I wake up, glad that it not the end of the world, but the dream-remnants are still rattling about in my head, and I start to worry because what if I had to start fishing for my food and the river here is full of pike and what's that trick again that my dad taught me--I haven't cleaned a fish in nearly two years now, what if I forget... And I feel a wave of anxiety, not so much about the nonexistent cataclysm that would test my skills, but because I am terrified of forgetting what he has taught me. So I look it up on YouTube--how to filet bony fish--and begin the day looking at fish guts. It reminds me of my dad, of catching my first fish, a jackfish in Thunder Lake, and the sour-weedy smell of blood and viscera in the fish-cleaning stand, the grit on my knees in the bottom of a canoe. It's strangely calming, because of the memories, and because I instantly remember what to do as soon as the first cuts are made. And then I think a bit more about survivalism, and remember just how much my dad has taught me. 

This knowledge--of how to survive in the bush--is deeply important to me, and so incredibly valuable. Not necessarily because I'm waiting for a societal collapse, but because I strongly believe that the skills he has passed on to me are something that everyone should have. My dad, who grew up basically outside, supported that too, developing the first outdoor education program in the city when he first taught junior high in the early 1970s. He taught those kids what he later passed on to his own children. He took kids winter camping, taught them to ice fish and build a kwinzhee, introduced them to wilderness first aid, built canoes in the summer and showed them how to use a compass, read topographical maps, identify edible plants and learn their uses. They made fires with flint and even a bow-drill. Those kids could probably make it a few days at least, if they had to.
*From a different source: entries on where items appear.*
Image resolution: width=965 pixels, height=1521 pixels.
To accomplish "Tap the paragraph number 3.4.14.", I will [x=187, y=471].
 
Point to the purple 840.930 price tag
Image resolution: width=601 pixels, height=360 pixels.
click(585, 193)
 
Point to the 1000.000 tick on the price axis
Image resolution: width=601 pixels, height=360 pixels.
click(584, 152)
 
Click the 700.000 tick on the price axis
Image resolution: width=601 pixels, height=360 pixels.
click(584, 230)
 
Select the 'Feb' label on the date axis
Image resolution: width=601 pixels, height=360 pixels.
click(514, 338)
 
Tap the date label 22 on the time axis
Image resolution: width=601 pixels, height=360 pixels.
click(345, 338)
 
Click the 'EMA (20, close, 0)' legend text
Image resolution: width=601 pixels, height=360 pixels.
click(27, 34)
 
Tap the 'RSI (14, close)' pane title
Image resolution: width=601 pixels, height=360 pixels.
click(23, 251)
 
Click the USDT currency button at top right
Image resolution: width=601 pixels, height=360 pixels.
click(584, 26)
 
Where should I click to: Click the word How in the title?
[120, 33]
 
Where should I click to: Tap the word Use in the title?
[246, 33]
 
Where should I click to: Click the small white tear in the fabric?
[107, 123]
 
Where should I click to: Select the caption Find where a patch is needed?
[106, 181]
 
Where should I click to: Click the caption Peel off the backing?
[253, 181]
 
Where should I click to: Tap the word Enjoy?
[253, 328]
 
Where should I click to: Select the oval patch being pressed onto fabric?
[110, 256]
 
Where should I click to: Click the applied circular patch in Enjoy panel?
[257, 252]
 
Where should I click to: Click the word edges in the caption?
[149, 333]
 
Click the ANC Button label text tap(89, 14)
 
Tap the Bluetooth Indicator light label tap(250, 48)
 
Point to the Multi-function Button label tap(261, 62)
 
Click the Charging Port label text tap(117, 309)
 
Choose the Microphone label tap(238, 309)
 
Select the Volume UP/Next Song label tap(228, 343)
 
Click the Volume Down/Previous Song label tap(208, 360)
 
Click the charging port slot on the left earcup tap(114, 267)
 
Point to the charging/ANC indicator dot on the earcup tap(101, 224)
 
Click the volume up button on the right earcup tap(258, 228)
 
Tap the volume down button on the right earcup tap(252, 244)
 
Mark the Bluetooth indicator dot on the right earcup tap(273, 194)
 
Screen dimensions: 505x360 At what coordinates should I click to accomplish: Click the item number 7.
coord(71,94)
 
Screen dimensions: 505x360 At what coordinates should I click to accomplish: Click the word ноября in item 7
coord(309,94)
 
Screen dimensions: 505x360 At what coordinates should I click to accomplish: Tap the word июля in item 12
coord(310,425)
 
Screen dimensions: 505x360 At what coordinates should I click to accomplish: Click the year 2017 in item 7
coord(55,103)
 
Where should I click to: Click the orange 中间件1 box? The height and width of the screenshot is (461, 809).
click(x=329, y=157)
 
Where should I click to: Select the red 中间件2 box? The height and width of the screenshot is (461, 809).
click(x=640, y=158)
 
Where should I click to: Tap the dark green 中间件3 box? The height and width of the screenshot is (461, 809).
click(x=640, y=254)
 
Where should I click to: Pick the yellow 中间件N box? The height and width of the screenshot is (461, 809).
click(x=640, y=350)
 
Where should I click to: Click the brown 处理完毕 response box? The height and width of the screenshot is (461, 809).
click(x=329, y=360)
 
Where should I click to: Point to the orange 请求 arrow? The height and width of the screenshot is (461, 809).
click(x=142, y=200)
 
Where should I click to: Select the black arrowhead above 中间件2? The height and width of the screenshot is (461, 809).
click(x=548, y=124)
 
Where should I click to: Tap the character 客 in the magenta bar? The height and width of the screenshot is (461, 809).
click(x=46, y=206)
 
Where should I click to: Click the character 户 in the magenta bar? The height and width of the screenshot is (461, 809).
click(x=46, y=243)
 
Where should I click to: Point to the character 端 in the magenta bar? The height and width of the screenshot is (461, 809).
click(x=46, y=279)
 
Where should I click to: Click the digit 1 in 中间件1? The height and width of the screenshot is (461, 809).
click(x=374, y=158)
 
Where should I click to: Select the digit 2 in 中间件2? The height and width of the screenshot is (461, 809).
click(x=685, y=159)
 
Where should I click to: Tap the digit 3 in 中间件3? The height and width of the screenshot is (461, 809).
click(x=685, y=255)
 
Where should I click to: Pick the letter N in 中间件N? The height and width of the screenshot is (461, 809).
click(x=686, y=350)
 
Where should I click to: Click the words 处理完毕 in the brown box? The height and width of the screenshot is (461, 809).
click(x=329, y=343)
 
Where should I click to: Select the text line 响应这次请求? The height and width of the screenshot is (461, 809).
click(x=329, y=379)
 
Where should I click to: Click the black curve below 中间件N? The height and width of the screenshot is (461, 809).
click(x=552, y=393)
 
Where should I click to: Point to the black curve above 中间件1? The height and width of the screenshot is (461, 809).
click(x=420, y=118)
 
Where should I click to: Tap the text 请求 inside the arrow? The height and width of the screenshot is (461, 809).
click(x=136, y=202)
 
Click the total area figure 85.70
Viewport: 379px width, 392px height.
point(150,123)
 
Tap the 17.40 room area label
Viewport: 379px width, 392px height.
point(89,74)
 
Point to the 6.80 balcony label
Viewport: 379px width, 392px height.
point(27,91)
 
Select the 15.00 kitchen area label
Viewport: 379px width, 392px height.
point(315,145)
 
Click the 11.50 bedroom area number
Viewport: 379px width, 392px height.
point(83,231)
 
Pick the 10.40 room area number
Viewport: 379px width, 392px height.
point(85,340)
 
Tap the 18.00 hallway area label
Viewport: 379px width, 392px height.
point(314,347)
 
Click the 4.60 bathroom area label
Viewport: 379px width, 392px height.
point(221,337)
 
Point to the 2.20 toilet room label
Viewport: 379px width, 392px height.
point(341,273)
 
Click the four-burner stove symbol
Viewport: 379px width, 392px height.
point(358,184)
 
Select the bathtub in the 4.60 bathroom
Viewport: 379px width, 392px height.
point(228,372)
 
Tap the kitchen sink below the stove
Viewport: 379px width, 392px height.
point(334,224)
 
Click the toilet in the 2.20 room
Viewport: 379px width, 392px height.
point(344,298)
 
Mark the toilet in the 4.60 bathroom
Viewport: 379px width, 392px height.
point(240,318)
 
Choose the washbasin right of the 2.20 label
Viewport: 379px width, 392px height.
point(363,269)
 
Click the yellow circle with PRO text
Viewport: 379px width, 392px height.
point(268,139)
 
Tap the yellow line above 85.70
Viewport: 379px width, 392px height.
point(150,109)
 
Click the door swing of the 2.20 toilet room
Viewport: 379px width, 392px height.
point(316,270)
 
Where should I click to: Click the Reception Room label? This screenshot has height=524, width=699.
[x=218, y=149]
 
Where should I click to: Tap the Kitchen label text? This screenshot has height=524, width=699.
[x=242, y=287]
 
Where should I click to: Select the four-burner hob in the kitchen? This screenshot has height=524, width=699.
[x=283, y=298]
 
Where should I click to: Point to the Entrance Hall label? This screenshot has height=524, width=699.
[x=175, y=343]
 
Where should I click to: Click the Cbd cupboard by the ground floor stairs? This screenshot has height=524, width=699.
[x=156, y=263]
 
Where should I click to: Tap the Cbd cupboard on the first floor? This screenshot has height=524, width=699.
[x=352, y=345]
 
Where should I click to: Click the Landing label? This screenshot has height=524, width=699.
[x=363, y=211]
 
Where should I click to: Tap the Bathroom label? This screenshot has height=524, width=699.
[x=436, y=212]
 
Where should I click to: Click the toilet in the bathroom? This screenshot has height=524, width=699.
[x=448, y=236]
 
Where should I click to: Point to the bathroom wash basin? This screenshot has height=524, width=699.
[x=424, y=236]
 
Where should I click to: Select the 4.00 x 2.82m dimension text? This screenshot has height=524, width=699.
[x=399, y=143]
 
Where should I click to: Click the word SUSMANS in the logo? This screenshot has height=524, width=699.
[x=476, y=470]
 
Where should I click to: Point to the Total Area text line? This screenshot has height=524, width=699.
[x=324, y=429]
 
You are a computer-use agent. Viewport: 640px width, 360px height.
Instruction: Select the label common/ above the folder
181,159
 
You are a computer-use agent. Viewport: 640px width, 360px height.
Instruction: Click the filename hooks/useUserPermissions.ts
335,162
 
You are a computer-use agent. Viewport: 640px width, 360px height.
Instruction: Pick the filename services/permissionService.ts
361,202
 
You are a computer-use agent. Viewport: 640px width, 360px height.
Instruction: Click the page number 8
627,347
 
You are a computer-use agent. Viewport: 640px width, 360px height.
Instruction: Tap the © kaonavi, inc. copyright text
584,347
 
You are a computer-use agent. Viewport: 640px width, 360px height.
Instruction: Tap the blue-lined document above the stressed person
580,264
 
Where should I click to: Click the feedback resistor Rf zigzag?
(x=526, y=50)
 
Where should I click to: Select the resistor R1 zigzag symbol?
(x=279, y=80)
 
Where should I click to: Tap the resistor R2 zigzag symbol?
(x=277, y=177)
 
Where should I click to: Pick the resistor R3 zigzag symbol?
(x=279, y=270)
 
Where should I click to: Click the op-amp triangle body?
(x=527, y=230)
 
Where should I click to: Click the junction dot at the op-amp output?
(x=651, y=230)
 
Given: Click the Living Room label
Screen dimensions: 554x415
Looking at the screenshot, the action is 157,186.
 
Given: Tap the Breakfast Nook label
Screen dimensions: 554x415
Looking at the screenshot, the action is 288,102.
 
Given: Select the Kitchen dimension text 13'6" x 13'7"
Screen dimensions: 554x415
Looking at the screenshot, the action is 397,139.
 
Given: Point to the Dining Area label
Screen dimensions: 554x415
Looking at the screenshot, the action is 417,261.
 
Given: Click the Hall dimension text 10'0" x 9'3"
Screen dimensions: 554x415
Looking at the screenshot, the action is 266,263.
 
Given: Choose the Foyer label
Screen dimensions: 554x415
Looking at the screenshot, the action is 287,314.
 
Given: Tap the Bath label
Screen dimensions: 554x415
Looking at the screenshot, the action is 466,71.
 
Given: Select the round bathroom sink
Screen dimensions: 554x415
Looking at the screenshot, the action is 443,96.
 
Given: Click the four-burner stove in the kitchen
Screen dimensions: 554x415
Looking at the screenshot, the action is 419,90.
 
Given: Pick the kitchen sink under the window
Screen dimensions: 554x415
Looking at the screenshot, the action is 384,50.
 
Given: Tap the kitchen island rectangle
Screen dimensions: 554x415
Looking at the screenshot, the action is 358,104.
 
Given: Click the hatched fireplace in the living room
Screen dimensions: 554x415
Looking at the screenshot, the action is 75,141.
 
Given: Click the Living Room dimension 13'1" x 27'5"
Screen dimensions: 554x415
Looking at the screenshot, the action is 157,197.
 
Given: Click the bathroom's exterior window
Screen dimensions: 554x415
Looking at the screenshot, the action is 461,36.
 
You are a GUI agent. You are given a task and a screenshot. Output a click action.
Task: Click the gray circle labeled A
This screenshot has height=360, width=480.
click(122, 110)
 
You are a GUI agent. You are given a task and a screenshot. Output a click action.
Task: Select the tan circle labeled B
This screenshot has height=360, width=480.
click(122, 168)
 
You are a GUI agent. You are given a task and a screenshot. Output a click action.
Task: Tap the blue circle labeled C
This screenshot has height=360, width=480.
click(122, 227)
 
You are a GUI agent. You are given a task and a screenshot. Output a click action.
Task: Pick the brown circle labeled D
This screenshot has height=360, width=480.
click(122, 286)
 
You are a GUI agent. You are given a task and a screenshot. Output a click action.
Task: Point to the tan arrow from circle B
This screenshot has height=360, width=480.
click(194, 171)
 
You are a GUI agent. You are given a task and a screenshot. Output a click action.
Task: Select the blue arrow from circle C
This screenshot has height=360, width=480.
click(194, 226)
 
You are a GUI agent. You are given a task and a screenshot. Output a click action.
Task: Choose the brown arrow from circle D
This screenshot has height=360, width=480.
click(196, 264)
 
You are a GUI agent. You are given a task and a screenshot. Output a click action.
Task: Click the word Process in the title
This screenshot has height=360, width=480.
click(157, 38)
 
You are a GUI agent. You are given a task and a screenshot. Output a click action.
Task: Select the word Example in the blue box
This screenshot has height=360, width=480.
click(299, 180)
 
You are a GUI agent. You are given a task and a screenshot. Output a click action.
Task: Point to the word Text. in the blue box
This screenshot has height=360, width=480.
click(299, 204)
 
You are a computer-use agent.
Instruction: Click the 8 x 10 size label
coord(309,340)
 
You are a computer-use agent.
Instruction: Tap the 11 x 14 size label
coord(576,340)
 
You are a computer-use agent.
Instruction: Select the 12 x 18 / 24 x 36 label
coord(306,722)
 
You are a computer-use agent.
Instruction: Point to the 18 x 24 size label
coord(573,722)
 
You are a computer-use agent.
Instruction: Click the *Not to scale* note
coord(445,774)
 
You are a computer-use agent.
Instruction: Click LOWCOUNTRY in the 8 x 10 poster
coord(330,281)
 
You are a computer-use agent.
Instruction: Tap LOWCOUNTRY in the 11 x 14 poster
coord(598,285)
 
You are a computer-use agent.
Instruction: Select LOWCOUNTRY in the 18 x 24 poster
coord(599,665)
And I start wondering how many of those children he taught had children, and if they ever passed along any of the knowledge he imparted to them. I think of the kids now at the school where he taught, where they still have something like outdoor education but it's all focused on the sporty-ness of outdoor activities, and very little on learning how to live in the bush. Those kids there, at the school where my mother still teaches, could they name ten plants that grow around them? Would they know what to do with them?

(Or, says the curmudgeonly old woman in me, are they glued to their stupid phones and don't realize that if civilization collapses, so does wi-fi? And that you can't just look something up on wikipedia or youtube if you're stranded on a mountain somewhere? And even barring disaster, how do people live in a place and not know, or desire to be aware, of what else is living and growing around them?) 

It hurts my heart, I admit, that this knowledge is no longer esteemed. I strongly believe that alongside all the digital technology skills we should be taking kids outside in school and teaching them to plant a garden and build a fire and catch a fish and dig medicinal roots-- both for a deeper appreciation of the land but also for their own well-being. I am incredibly lucky that I had my father teach me so much over the course of my entire life, and instill in me an early value system that focuses on these types of skills.  Even my sister, who does not like to camp anymore at all, can still identify a yarrow plant, and could (if in dire need) chew it up to activate the clotting agents, and heal a cut. 

Despite my overactive dreaming-mind, I'm not anticipating an apocalypse, or planning for one. But I can't say that I don't feel a certain peace knowing that I could take care of myself, and others, in the forest if I had to, and a deep gratitude and closeness to my dad for teaching me all he knew about the land. And right now I really feel I need to pass that on,  all of the things he taught, because that ensures his continuing survival, too.